110. Le Gouvernement
expose que la cour d’appel a constaté l’absence de crédibilité de la requérante en
se fondant sur plusieurs éléments
objectifs, tels que les résultats
des examens scientifiques pratiqués dans la voiture et sur les vêtements des
différents protagonistes, les recherches de traces d’ADN, le compte rendu de l’examen gynécologique, l’examen des relevés téléphoniques
et la détermination des différentes bornes activées, et après avoir exclu la possibilité d’une évaluation fractionnée des déclarations de la requérante à
la lumière de la jurisprudence en la matière.

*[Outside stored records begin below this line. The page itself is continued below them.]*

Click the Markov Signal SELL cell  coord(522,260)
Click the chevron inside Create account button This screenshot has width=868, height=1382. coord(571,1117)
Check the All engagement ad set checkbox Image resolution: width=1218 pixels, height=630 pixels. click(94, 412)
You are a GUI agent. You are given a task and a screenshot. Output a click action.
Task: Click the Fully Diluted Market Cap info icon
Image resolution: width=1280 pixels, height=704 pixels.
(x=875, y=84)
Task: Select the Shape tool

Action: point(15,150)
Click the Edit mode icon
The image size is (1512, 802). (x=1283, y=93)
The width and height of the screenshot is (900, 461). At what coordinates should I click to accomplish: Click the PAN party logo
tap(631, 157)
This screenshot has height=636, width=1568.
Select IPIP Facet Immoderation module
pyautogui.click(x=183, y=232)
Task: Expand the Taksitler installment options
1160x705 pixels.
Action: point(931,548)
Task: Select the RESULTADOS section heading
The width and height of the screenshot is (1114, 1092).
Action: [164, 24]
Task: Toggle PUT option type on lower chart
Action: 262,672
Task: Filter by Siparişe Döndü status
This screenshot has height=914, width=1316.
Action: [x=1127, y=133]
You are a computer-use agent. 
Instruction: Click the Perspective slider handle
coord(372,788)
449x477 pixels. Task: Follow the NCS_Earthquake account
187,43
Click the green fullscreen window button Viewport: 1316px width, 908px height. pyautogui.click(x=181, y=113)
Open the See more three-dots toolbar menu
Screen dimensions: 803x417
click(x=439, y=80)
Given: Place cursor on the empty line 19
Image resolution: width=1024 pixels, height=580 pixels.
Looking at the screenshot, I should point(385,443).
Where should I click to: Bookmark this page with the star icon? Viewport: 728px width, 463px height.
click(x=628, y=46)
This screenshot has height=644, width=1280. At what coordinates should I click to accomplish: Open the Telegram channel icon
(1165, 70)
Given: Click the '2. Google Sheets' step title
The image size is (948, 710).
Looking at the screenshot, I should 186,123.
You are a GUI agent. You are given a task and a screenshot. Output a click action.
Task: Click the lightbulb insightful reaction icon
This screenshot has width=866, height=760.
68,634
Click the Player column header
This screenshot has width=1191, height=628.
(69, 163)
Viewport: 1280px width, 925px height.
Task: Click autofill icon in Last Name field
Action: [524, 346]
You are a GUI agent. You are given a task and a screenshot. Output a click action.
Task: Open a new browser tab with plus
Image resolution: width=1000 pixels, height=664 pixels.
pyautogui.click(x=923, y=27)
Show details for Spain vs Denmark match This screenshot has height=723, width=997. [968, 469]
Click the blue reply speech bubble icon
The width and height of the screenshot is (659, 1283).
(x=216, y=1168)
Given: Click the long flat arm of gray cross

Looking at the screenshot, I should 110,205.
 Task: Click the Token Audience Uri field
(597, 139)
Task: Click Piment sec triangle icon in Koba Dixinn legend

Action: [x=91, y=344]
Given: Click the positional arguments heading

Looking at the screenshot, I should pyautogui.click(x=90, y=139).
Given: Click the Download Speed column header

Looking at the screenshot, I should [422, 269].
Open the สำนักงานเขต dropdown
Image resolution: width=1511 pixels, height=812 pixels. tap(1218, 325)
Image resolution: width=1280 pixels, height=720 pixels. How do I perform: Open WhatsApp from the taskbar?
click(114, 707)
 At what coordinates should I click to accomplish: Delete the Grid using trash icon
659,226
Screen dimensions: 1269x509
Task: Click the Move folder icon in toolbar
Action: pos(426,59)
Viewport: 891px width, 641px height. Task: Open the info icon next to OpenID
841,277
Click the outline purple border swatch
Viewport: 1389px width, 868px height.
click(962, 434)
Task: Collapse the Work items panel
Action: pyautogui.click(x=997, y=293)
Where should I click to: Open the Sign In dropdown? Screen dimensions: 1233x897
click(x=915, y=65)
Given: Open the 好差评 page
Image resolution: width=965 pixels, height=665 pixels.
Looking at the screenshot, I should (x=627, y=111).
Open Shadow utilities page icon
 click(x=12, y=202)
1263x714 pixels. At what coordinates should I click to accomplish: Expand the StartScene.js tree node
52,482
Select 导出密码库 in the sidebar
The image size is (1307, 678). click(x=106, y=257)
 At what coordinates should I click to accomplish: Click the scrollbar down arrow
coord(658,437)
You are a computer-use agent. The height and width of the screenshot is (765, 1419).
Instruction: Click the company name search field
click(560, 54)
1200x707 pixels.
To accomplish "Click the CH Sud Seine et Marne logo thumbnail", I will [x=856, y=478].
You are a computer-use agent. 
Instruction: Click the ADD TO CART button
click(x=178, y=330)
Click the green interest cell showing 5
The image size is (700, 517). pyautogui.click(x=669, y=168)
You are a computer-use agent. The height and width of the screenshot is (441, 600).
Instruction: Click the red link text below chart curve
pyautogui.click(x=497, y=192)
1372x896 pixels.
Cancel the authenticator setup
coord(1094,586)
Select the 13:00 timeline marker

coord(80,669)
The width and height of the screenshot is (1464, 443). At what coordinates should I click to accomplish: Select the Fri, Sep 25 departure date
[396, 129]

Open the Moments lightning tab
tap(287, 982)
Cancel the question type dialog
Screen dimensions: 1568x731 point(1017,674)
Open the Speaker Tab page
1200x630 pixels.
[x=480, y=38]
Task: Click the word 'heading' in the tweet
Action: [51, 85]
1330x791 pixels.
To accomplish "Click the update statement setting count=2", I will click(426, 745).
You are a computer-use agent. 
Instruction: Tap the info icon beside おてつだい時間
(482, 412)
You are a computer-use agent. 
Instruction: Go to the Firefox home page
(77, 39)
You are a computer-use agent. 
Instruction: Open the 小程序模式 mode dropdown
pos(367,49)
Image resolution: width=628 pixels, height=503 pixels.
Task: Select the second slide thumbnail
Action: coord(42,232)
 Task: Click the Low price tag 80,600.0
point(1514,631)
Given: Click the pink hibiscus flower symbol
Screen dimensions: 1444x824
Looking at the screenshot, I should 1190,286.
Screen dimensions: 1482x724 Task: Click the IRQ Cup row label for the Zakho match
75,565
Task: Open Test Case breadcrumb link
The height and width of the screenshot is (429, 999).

Dans ces
conditions, il estime que les références
faites à la personnalité complexe, désinhibée et créative de la requérante visaient à contextualiser les arguments de l’accusation de manière rigoureuse, en dehors de tout jugement
moral et sans que l’on puisse
parler d’une ingérence injustifiée dans la vie privée de l’intéressée.
111. Il considère
qu’au vu du contexte de l’affaire, le procureur
de la République a eu raison
de ne pas former de pourvoi en cassation contre l’arrêt de la cour d’appel, expliquant qu’il n’aurait eu aucune base légale et aucune chance d’aboutir.
112. Le Gouvernement
récuse en outre toute allégation selon laquelle la requérante aurait subi une « victimisation
secondaire » de la part des
autorités judiciaires dans le cadre du
procès. La simple lecture des procès-verbaux
des audiences montre d’après lui que la démarche du procureur
et du président du tribunal a été
empreinte de sensibilité
tout au long des auditions de la requérante et que celle-ci n’a pas eu à subir d’inutiles humiliations. Il trouve significatif à cet égard le fait que
la requérante soit restée en défaut d’étayer, aussi bien
devant le tribunal que devant la cour
d’appel, les préjudices existentiel et/ou corporel qu’elle
disait avoir subis.
113. Il ajoute
que les autorités
judiciaires étaient appelées à juger des personnes inculpées
d’un grave délit et qu’elles
étaient donc tenues d’évaluer de manière rigoureuse tout élément ayant trait à la crédibilité de la requérante et à
l’état d’infériorité
physique et psychologique dans
lequel elle disait s’être trouvée au
moment des faits. La rigueur aurait été d’autant plus nécessaire de
la part des juges d’appel que le tribunal avait acquitté de façon définitive les inculpés pour le délit de viol commis avec violence – ainsi que D.S. pour tous les chefs d’inculpation – en mettant en évidence les incohérences
que comportait la version des faits
de la requérante et en estimant
qu’elles jetaient un doute sur sa crédibilité.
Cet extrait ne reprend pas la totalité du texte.